Your answer must match the entries below word for word.

Stored items
□ □ □ □ □ □ □

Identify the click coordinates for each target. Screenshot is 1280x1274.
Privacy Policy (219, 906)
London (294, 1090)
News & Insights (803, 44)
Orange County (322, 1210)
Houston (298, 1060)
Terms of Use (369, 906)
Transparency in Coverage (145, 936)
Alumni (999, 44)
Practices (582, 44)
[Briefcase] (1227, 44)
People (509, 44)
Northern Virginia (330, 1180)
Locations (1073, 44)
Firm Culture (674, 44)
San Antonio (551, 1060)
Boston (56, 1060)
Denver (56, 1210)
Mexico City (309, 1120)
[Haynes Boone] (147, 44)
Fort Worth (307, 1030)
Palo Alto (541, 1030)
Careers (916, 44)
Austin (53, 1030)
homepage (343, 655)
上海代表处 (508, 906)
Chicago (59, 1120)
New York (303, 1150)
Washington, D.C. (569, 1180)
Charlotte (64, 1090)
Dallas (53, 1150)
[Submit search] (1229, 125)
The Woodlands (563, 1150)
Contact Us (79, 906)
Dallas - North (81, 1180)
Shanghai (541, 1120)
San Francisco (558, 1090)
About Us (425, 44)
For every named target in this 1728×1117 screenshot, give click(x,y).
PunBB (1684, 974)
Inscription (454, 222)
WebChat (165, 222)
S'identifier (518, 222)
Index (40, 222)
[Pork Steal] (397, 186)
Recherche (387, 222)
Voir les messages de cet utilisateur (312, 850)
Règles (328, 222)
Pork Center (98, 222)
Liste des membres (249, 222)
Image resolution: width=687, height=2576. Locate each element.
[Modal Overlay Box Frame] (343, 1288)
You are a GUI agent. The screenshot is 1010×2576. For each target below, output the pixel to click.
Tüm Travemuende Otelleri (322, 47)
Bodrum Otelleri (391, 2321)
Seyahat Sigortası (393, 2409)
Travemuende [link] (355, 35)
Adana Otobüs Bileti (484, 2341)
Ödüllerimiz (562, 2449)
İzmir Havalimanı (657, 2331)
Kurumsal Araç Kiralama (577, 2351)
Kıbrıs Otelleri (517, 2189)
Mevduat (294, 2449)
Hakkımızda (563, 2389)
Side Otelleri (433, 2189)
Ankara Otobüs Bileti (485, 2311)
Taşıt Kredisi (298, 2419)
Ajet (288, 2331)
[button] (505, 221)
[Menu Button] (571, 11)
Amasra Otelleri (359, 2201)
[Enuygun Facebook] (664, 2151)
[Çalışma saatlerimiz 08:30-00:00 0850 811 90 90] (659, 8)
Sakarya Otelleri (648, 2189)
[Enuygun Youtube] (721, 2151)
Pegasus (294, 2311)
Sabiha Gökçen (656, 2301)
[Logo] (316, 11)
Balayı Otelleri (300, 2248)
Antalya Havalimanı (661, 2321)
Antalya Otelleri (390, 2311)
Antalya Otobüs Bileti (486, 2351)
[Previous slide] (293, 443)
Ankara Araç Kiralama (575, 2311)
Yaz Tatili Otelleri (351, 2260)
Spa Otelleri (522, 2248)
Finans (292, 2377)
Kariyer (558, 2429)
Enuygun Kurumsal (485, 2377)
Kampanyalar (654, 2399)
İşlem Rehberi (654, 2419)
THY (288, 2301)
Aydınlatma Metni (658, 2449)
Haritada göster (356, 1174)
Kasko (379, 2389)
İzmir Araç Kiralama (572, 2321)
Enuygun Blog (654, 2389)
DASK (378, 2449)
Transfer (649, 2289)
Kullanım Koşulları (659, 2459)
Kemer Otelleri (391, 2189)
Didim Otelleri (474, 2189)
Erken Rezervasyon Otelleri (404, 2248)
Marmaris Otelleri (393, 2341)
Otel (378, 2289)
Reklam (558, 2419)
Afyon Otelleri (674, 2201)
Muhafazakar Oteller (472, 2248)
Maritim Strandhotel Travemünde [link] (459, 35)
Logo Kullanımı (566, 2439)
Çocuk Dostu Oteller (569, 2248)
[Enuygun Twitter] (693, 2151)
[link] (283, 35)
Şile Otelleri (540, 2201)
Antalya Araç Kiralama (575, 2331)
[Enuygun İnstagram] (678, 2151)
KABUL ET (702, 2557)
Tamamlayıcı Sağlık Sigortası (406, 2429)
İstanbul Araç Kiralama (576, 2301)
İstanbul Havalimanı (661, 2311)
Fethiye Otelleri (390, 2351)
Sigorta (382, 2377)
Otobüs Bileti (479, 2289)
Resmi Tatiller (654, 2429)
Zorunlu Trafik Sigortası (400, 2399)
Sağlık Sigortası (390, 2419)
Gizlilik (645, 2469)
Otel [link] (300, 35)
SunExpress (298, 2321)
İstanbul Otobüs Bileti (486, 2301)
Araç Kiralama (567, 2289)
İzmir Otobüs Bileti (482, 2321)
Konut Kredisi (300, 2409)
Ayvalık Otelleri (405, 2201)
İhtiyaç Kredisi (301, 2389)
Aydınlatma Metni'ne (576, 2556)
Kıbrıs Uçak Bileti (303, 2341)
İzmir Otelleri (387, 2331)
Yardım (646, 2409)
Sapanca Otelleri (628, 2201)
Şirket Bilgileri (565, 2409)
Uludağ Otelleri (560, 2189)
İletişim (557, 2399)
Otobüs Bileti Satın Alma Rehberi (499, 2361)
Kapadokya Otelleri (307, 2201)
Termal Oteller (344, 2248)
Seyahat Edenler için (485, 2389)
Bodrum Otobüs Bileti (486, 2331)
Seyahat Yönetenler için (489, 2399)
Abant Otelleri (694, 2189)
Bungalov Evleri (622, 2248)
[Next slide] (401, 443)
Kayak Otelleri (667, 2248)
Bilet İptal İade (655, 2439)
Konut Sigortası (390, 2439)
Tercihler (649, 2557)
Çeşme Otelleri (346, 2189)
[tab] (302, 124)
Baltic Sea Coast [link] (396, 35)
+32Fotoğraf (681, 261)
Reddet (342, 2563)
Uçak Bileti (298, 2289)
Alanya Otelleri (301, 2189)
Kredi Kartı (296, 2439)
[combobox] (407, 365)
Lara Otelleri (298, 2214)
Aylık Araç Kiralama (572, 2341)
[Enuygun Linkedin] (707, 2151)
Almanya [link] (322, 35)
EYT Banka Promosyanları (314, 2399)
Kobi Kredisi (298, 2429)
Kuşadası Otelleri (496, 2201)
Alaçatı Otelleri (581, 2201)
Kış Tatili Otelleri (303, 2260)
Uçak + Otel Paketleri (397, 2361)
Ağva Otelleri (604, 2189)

□ □ □ □ □ □ □

Output of the exercise:
Identify the click coordinates for each target. Screenshot is 1280x1274.
Privacy Policy (219, 906)
London (294, 1090)
News & Insights (803, 44)
Orange County (322, 1210)
Houston (298, 1060)
Terms of Use (369, 906)
Transparency in Coverage (145, 936)
Alumni (999, 44)
Practices (582, 44)
[Briefcase] (1227, 44)
People (509, 44)
Northern Virginia (330, 1180)
Locations (1073, 44)
Firm Culture (674, 44)
San Antonio (551, 1060)
Boston (56, 1060)
Denver (56, 1210)
Mexico City (309, 1120)
[Haynes Boone] (147, 44)
Fort Worth (307, 1030)
Palo Alto (541, 1030)
Careers (916, 44)
Austin (53, 1030)
homepage (343, 655)
上海代表处 (508, 906)
Chicago (59, 1120)
New York (303, 1150)
Washington, D.C. (569, 1180)
Charlotte (64, 1090)
Dallas (53, 1150)
[Submit search] (1229, 125)
The Woodlands (563, 1150)
Contact Us (79, 906)
Dallas - North (81, 1180)
Shanghai (541, 1120)
San Francisco (558, 1090)
About Us (425, 44)
For every named target in this 1728×1117 screenshot, give click(x,y).
PunBB (1684, 974)
Inscription (454, 222)
WebChat (165, 222)
S'identifier (518, 222)
Index (40, 222)
[Pork Steal] (397, 186)
Recherche (387, 222)
Voir les messages de cet utilisateur (312, 850)
Règles (328, 222)
Pork Center (98, 222)
Liste des membres (249, 222)
Image resolution: width=687, height=2576. Locate each element.
[Modal Overlay Box Frame] (343, 1288)
You are a GUI agent. The screenshot is 1010×2576. For each target below, output the pixel to click.
Tüm Travemuende Otelleri (322, 47)
Bodrum Otelleri (391, 2321)
Seyahat Sigortası (393, 2409)
Travemuende [link] (355, 35)
Adana Otobüs Bileti (484, 2341)
Ödüllerimiz (562, 2449)
İzmir Havalimanı (657, 2331)
Kurumsal Araç Kiralama (577, 2351)
Kıbrıs Otelleri (517, 2189)
Mevduat (294, 2449)
Hakkımızda (563, 2389)
Side Otelleri (433, 2189)
Ankara Otobüs Bileti (485, 2311)
Taşıt Kredisi (298, 2419)
Ajet (288, 2331)
[button] (505, 221)
[Menu Button] (571, 11)
Amasra Otelleri (359, 2201)
[Enuygun Facebook] (664, 2151)
[Çalışma saatlerimiz 08:30-00:00 0850 811 90 90] (659, 8)
Sakarya Otelleri (648, 2189)
[Enuygun Youtube] (721, 2151)
Pegasus (294, 2311)
Sabiha Gökçen (656, 2301)
[Logo] (316, 11)
Balayı Otelleri (300, 2248)
Antalya Havalimanı (661, 2321)
Antalya Otelleri (390, 2311)
Antalya Otobüs Bileti (486, 2351)
[Previous slide] (293, 443)
Ankara Araç Kiralama (575, 2311)
Yaz Tatili Otelleri (351, 2260)
Spa Otelleri (522, 2248)
Finans (292, 2377)
Kariyer (558, 2429)
Enuygun Kurumsal (485, 2377)
Kampanyalar (654, 2399)
İşlem Rehberi (654, 2419)
THY (288, 2301)
Aydınlatma Metni (658, 2449)
Haritada göster (356, 1174)
Kasko (379, 2389)
İzmir Araç Kiralama (572, 2321)
Enuygun Blog (654, 2389)
DASK (378, 2449)
Transfer (649, 2289)
Kullanım Koşulları (659, 2459)
Kemer Otelleri (391, 2189)
Didim Otelleri (474, 2189)
Erken Rezervasyon Otelleri (404, 2248)
Marmaris Otelleri (393, 2341)
Otel (378, 2289)
Reklam (558, 2419)
Afyon Otelleri (674, 2201)
Muhafazakar Oteller (472, 2248)
Maritim Strandhotel Travemünde [link] (459, 35)
Logo Kullanımı (566, 2439)
Çocuk Dostu Oteller (569, 2248)
[Enuygun Twitter] (693, 2151)
[link] (283, 35)
Şile Otelleri (540, 2201)
Antalya Araç Kiralama (575, 2331)
[Enuygun İnstagram] (678, 2151)
KABUL ET (702, 2557)
Tamamlayıcı Sağlık Sigortası (406, 2429)
İstanbul Araç Kiralama (576, 2301)
İstanbul Havalimanı (661, 2311)
Fethiye Otelleri (390, 2351)
Sigorta (382, 2377)
Otobüs Bileti (479, 2289)
Resmi Tatiller (654, 2429)
Zorunlu Trafik Sigortası (400, 2399)
Sağlık Sigortası (390, 2419)
Gizlilik (645, 2469)
Otel [link] (300, 35)
SunExpress (298, 2321)
İstanbul Otobüs Bileti (486, 2301)
Araç Kiralama (567, 2289)
İzmir Otobüs Bileti (482, 2321)
Konut Kredisi (300, 2409)
Ayvalık Otelleri (405, 2201)
İhtiyaç Kredisi (301, 2389)
Aydınlatma Metni'ne (576, 2556)
Kıbrıs Uçak Bileti (303, 2341)
İzmir Otelleri (387, 2331)
Yardım (646, 2409)
Sapanca Otelleri (628, 2201)
Şirket Bilgileri (565, 2409)
Uludağ Otelleri (560, 2189)
İletişim (557, 2399)
Otobüs Bileti Satın Alma Rehberi (499, 2361)
Kapadokya Otelleri (307, 2201)
Termal Oteller (344, 2248)
Seyahat Edenler için (485, 2389)
Bodrum Otobüs Bileti (486, 2331)
Seyahat Yönetenler için (489, 2399)
Abant Otelleri (694, 2189)
Bungalov Evleri (622, 2248)
[Next slide] (401, 443)
Kayak Otelleri (667, 2248)
Bilet İptal İade (655, 2439)
Konut Sigortası (390, 2439)
Tercihler (649, 2557)
Çeşme Otelleri (346, 2189)
[tab] (302, 124)
Baltic Sea Coast [link] (396, 35)
+32Fotoğraf (681, 261)
Reddet (342, 2563)
Uçak Bileti (298, 2289)
Alanya Otelleri (301, 2189)
Kredi Kartı (296, 2439)
[combobox] (407, 365)
Lara Otelleri (298, 2214)
Aylık Araç Kiralama (572, 2341)
[Enuygun Linkedin] (707, 2151)
Almanya [link] (322, 35)
EYT Banka Promosyanları (314, 2399)
Kobi Kredisi (298, 2429)
Kuşadası Otelleri (496, 2201)
Alaçatı Otelleri (581, 2201)
Kış Tatili Otelleri (303, 2260)
Uçak + Otel Paketleri (397, 2361)
Ağva Otelleri (604, 2189)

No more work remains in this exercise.